Unfortunately, Ecuador is not the exception. Nearly every country we EHMs have brought under the global empire's umbrella has suffered a similar fate. Third world debt has grown to more than $2.5 trillion, and the cost of servicing it-over $375 billion per year as of 2004-is more than all third world spending on health and education, and twenty times what developing countries receive annually in foreign aid. Over half the people in the world survive on less than two dollars per day, which is roughly the same amount they received in the early 1970s. Meanwhile, the top 1 percent of third world households accounts for 70 to 90 percent of all private financial wealth and real estate ownership in their country; the actual percentage depends on the specific country.

The Subaru slowed as it meandered through the streets of the beautiful resort town of Baños, famous for the hot baths created by underground volcanic rivers that flow from the highly active Mount Tungurahgua. Children ran along beside us, waving and trying to sell us gum and cookies. Then we left Baños behind. The spectacular scenery ended abruptly as the Subaru sped out of paradise and into a modern vision of Dante's Inferno A gigantic monster reared up from the river, a mammoth gray wall. Its dripping concrete was totally out of place, completely unnatural and incompatible with the landscape. Of course, seeing it there should not have surprised me. I knew all along that it would be waiting in ambush. I had encountered it many times before and in the past had praised it as a symbol of EHM accomplishments. Even so, it made my skin crawl.

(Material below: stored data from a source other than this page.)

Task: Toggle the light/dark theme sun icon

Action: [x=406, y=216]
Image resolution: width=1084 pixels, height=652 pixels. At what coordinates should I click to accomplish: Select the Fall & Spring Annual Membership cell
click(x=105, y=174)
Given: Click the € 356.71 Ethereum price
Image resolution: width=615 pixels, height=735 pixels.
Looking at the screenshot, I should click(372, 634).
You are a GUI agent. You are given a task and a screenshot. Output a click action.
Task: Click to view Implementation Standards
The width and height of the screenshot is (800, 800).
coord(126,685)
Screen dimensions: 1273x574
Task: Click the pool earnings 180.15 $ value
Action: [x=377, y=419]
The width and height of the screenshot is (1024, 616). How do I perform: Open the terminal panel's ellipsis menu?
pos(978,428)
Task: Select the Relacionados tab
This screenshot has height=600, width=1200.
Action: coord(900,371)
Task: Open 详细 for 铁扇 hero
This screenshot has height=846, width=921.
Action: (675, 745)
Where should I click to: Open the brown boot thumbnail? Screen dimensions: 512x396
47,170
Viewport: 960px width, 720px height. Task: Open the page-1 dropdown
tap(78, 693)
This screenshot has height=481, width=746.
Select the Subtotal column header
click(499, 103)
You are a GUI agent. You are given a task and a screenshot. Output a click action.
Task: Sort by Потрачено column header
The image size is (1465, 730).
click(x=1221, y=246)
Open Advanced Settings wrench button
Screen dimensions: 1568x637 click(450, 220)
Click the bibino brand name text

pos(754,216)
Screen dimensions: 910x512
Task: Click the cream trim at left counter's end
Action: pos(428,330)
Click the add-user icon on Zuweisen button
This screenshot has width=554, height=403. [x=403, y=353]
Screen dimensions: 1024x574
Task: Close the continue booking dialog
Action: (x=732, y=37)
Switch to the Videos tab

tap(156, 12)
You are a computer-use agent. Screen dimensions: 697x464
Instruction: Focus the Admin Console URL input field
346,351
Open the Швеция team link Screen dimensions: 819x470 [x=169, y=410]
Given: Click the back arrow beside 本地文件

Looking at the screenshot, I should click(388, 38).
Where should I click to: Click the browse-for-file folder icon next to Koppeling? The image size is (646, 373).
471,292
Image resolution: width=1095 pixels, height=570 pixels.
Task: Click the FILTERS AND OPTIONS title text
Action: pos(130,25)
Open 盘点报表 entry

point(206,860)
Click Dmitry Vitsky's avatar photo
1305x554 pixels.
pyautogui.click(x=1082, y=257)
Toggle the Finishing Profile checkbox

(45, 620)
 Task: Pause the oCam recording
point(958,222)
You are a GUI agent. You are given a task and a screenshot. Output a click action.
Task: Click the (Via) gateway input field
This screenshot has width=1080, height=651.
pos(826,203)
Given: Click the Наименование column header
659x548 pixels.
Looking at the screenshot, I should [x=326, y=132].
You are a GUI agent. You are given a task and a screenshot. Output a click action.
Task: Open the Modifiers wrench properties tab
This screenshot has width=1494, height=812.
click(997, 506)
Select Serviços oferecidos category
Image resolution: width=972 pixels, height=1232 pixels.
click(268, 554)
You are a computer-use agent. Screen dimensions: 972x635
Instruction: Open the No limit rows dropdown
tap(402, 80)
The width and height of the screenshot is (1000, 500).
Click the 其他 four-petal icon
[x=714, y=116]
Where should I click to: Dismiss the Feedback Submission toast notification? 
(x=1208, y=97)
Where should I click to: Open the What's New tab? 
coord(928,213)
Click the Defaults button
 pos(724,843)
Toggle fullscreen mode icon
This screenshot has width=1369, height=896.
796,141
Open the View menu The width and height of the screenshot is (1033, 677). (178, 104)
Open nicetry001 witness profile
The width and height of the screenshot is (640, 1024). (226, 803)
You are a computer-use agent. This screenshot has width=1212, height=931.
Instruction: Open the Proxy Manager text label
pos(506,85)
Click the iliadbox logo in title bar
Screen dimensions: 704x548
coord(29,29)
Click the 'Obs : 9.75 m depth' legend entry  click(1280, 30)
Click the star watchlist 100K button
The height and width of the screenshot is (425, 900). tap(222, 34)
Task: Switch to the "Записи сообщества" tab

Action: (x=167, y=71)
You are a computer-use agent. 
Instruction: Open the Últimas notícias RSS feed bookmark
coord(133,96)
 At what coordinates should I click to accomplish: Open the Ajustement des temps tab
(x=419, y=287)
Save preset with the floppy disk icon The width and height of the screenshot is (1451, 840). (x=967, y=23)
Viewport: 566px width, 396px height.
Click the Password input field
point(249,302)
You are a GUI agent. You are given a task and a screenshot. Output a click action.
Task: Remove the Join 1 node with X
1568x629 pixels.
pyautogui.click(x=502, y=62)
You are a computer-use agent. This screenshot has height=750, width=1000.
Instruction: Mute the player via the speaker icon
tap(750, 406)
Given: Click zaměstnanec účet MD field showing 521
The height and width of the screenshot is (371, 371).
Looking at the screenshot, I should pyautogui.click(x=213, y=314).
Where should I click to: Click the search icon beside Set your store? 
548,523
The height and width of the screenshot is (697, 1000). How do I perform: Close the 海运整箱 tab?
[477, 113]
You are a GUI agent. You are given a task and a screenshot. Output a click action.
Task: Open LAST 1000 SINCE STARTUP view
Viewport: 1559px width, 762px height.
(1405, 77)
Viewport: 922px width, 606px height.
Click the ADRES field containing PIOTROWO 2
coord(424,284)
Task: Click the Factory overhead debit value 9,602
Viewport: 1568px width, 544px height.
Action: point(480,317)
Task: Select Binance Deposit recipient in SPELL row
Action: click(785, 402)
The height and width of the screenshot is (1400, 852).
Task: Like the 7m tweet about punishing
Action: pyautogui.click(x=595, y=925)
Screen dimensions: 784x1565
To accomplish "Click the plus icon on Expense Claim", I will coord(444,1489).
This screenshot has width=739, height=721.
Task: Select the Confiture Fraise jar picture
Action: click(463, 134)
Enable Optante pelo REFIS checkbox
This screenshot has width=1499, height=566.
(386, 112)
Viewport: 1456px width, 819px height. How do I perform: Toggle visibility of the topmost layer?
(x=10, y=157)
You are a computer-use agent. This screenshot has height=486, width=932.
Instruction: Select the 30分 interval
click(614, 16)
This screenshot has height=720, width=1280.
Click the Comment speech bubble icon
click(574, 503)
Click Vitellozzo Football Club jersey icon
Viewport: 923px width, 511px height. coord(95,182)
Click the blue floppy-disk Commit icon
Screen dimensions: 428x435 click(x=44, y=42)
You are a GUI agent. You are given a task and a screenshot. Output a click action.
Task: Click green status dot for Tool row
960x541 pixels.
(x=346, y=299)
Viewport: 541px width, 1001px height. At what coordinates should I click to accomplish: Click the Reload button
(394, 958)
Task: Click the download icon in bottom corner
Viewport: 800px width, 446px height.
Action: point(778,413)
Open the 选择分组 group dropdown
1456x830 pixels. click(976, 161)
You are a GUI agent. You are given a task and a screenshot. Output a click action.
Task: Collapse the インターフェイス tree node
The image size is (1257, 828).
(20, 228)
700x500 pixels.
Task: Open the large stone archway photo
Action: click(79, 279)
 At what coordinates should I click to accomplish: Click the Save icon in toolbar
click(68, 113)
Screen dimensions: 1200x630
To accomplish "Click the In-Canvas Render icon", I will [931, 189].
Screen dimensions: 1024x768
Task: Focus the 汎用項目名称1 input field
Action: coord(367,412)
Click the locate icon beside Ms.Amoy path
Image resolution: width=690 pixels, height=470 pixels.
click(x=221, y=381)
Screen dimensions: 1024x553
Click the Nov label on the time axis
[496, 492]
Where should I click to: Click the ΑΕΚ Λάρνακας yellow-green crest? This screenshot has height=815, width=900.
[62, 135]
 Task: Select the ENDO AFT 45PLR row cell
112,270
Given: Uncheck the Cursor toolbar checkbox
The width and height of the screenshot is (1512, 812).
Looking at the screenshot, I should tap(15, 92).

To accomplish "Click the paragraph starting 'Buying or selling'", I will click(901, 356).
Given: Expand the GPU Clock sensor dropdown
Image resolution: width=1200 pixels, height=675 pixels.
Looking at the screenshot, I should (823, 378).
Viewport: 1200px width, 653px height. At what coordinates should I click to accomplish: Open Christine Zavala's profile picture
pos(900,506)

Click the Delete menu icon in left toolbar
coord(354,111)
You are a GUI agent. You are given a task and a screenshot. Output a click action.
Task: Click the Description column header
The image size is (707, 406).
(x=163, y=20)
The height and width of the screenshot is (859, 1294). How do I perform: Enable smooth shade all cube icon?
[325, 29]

That hideous, incongruous wall is a dam that blocks the rushing Pastaza River, diverts its waters through huge tunnels bored into the mountain, and converts the energy to electricity. This is the 156-megawatt Agoyan hydroelectric project. It fuels the industries that make a handful of Ecuadorian families wealthy, and it has been the source of untold suffering for the farmers and indigenous people who live along the river. This hydroelectric plant is just one of many projects developed through my efforts and those of other EHMs. Such projects are the reason Ecuador is now a member of the global empire, and the reason why the Shuars and Kichwas and their neighbors threaten war against our oil companies.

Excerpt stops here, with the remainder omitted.